Not all developers and researchers are so inclined to do the right thing when they feel slighted, unacknowledged, or don’t get paid. Carpenter says for some hackers, it can be a more enticing option to sell a flaw to other hackers who would rather keep it silent and exploit it.
“When you’re looking at receiving $10,000 in Bitcoin via the black market compared to a T-shirt and a firm handshake from a Fortune 100 company, you can see why some folks would do that,” Carpenter said. Though he said his long relationship with law enforcement (Carpenter is a former police officer himself) keeps the temptation out of the question for him personally.
If A Duplicate, Show Your Work
A big pet peeve throughout the bug research community is when companies running a bounty program claim that a flaw that was found is a “dupe” without proving it. Duplicates are a common issue on both sides of a bounty program transaction. A security researcher finds something that looks like gold, only to hear from the company that it’s already been found, and thanks for trying.

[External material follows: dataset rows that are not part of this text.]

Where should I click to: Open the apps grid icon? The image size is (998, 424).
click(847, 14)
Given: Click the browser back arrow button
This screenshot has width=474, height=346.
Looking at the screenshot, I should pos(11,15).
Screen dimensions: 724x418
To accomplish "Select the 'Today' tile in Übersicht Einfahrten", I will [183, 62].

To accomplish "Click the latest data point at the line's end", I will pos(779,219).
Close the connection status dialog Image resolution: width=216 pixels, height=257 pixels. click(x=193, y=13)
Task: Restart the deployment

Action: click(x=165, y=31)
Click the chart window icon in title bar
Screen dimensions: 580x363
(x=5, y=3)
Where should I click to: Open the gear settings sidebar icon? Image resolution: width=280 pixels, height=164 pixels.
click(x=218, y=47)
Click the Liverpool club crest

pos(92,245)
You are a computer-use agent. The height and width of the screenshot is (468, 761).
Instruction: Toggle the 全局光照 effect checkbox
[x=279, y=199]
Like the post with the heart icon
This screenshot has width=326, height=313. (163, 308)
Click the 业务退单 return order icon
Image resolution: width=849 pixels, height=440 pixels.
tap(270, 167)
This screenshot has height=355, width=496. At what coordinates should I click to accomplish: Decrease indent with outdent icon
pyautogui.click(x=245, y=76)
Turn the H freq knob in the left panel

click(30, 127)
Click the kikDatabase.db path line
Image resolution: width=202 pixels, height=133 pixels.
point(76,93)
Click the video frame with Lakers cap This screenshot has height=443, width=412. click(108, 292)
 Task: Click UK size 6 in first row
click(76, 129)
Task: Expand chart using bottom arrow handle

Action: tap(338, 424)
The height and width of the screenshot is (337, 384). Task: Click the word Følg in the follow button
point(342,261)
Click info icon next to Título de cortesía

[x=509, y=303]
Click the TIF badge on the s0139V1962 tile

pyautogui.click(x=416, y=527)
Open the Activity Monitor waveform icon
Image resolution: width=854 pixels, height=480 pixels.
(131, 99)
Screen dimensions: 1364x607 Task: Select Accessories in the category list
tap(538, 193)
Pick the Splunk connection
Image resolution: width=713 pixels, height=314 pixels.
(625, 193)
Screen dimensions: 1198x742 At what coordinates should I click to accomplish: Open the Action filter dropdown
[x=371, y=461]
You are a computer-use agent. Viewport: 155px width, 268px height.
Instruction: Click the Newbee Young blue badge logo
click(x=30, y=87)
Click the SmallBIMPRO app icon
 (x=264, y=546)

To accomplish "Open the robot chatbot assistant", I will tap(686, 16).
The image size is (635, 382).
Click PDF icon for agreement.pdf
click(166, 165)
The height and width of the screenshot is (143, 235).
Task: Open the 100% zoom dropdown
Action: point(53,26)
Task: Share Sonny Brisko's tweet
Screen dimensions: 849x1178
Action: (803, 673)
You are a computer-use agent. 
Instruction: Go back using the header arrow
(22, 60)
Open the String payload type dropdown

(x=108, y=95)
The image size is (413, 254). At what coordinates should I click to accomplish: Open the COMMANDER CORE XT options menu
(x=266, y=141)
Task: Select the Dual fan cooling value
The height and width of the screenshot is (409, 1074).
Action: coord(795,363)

It’s an issue Vimeo CTO Andrew Pile knows well. “There is a huge amount of trust involved,” he said in an interview with The Verge. “[Researchers] spend a ton of time identifying and documenting these issues, and then the report goes into a black box. I closed out a significant number that were duplicates, and unfortunately we can only pay on a first come, first serve basis.”
The frustration could be avoided, Carpenter says, if more companies provided proof that a report is a duplicate. “They just expect you to believe them. I can’t prove that they are doing it to get out of paying, but a reputable company would provide you access to the other bug reports upon request.”